## Exercise instructions
Leave out the pictures and set down exactly the lines from the start of the listing through the one with "Impressum (826, 581)", both included.

::: The input

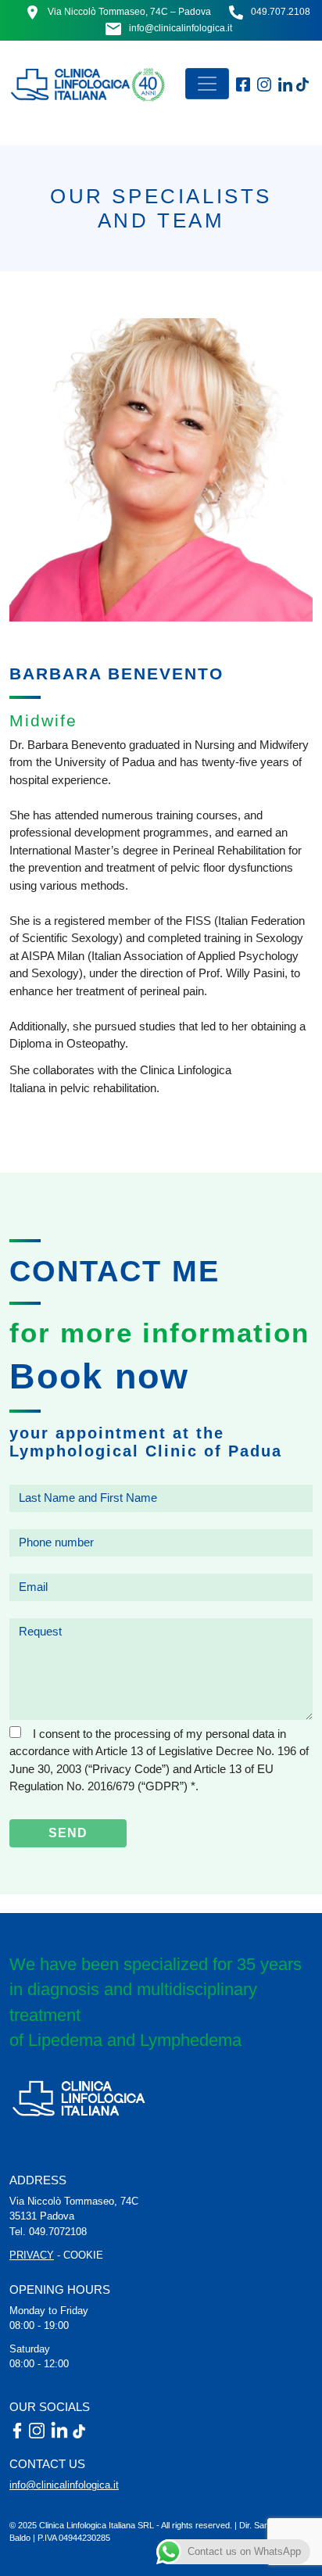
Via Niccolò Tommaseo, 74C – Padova (129, 11)
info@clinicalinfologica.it (180, 28)
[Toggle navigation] (207, 83)
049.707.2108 (280, 11)
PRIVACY (31, 2255)
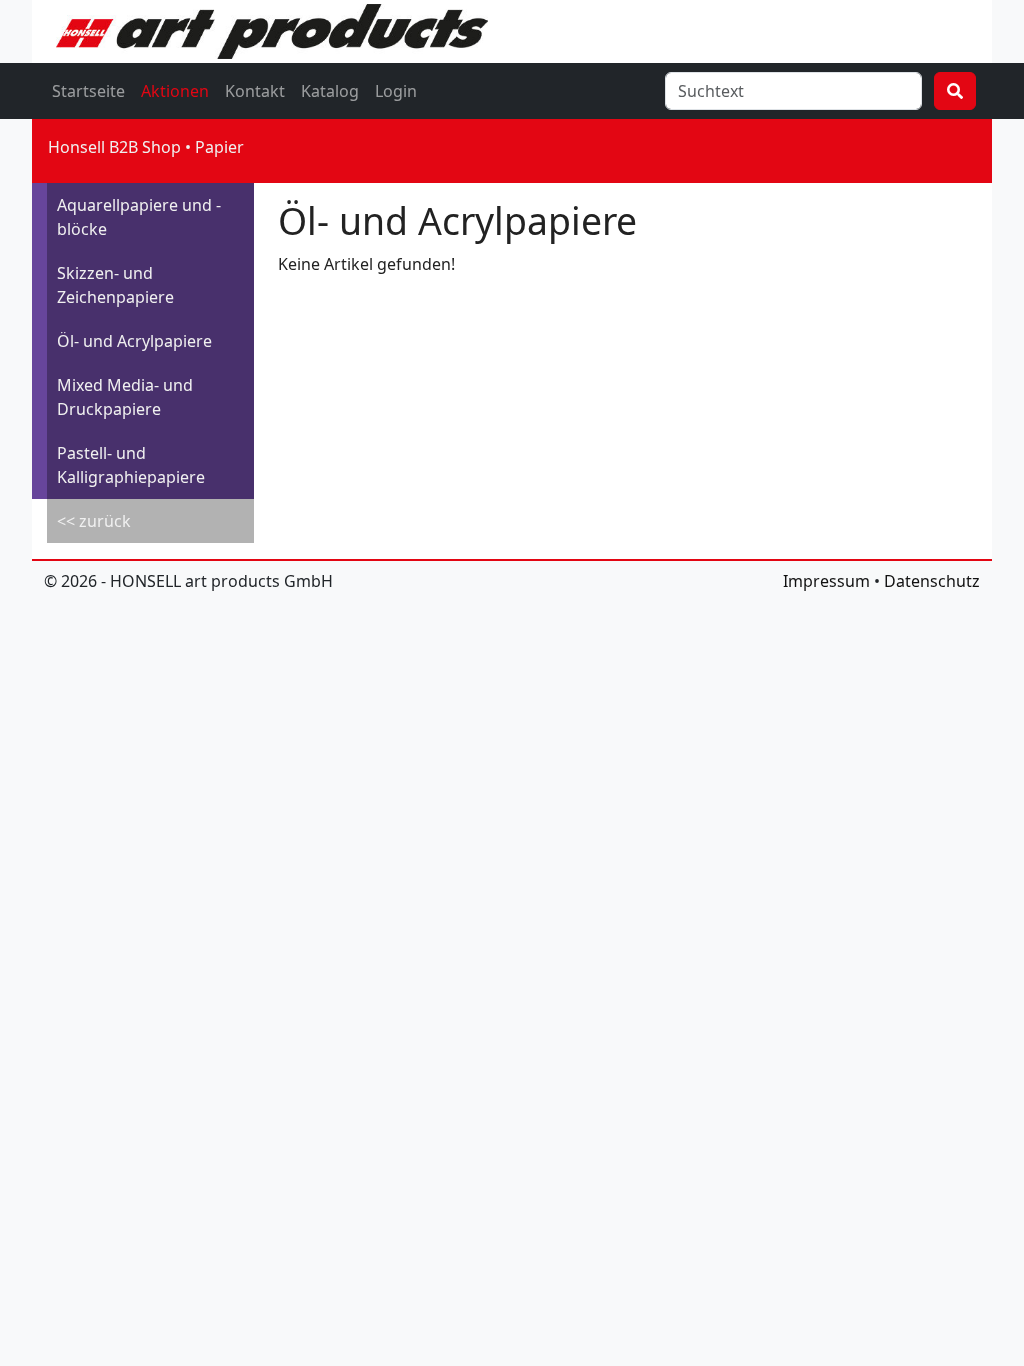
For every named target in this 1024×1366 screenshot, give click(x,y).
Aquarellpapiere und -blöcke (139, 217)
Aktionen (175, 91)
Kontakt (255, 91)
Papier (219, 147)
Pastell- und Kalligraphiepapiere (131, 465)
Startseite (88, 91)
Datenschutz (932, 581)
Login (396, 91)
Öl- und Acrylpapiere (134, 341)
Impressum (826, 581)
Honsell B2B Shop (114, 147)
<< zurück (94, 521)
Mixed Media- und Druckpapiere (125, 397)
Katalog (330, 91)
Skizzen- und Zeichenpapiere (115, 285)
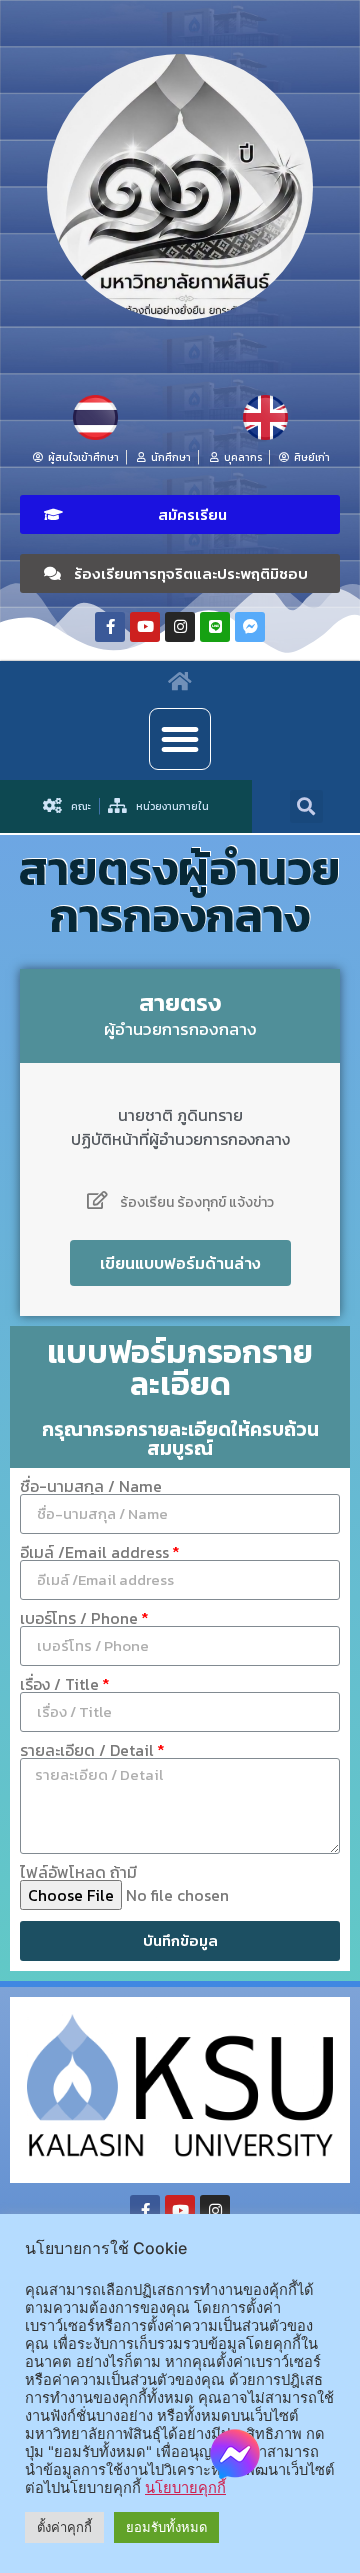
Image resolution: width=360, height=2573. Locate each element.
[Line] (215, 627)
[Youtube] (145, 627)
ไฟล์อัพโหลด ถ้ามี (78, 1872)
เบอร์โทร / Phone (79, 1618)
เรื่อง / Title (59, 1684)
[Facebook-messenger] (250, 627)
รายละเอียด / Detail (87, 1750)
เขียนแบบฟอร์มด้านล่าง (180, 1263)
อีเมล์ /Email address (94, 1552)
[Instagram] (180, 627)
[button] (180, 514)
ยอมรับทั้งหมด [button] (166, 2527)
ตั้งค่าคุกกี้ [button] (64, 2527)
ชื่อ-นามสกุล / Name (91, 1486)
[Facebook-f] (110, 627)
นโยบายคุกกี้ (185, 2488)
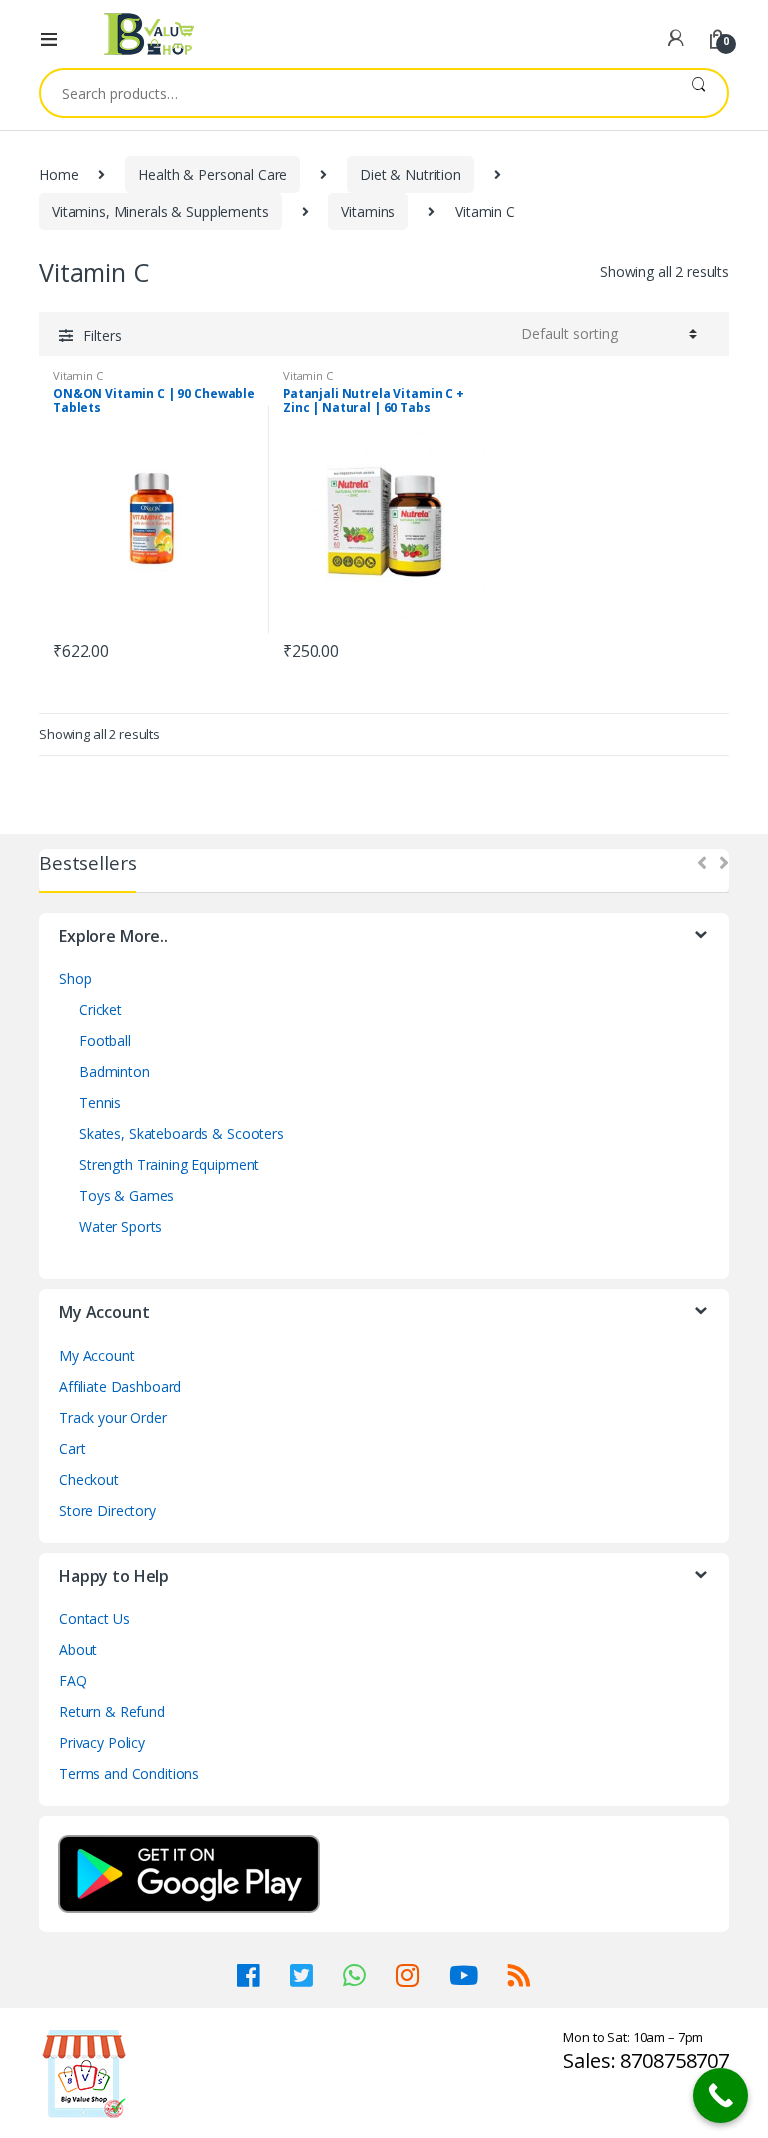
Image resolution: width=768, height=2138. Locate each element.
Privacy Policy (102, 1742)
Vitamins (368, 211)
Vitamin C (78, 375)
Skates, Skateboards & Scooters (181, 1133)
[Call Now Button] (720, 2095)
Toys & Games (126, 1195)
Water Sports (120, 1226)
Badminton (114, 1071)
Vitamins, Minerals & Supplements (160, 211)
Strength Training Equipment (169, 1164)
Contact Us (94, 1618)
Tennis (100, 1102)
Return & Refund (112, 1711)
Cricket (100, 1009)
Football (105, 1040)
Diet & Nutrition (410, 174)
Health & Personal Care (212, 174)
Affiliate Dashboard (120, 1386)
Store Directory (107, 1510)
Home (58, 174)
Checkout (89, 1479)
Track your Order (113, 1417)
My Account (97, 1355)
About (78, 1649)
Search (698, 93)
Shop (75, 978)
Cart (72, 1448)
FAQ (73, 1680)
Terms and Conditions (129, 1773)
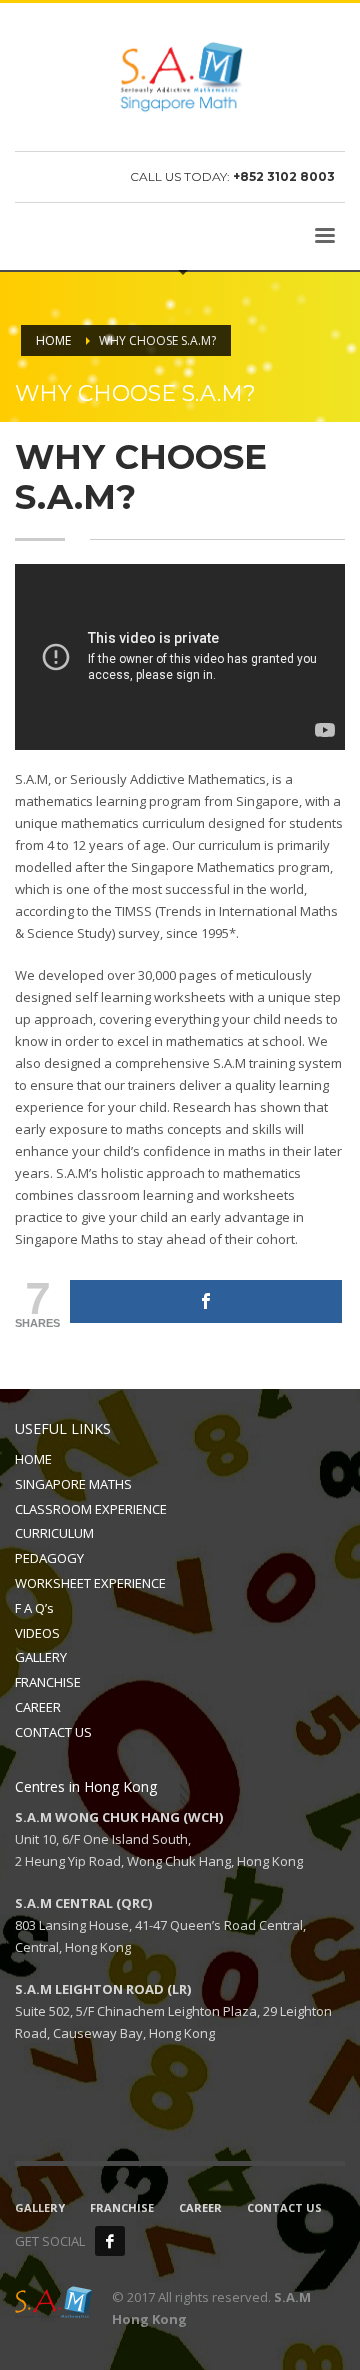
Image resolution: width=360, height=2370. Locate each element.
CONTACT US (53, 1732)
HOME (33, 1459)
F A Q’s (34, 1608)
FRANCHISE (48, 1682)
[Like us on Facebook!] (110, 2241)
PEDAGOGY (49, 1558)
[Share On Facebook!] (206, 1301)
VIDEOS (37, 1633)
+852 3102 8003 (284, 176)
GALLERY (41, 1657)
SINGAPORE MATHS (73, 1484)
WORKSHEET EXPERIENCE (90, 1583)
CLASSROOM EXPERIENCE (91, 1509)
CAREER (38, 1707)
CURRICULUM (54, 1533)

::::::

## Task response
Via Niccolò Tommaseo, 74C – Padova (129, 11)
info@clinicalinfologica.it (180, 28)
[Toggle navigation] (207, 83)
049.707.2108 (280, 11)
PRIVACY (31, 2255)
For every named target in this 1024×1366 screenshot, give click(x,y).
Aquarellpapiere und -blöcke (139, 217)
Aktionen (175, 91)
Kontakt (255, 91)
Papier (219, 147)
Pastell- und Kalligraphiepapiere (131, 465)
Startseite (88, 91)
Datenschutz (932, 581)
Login (396, 91)
Öl- und Acrylpapiere (134, 341)
Impressum (826, 581)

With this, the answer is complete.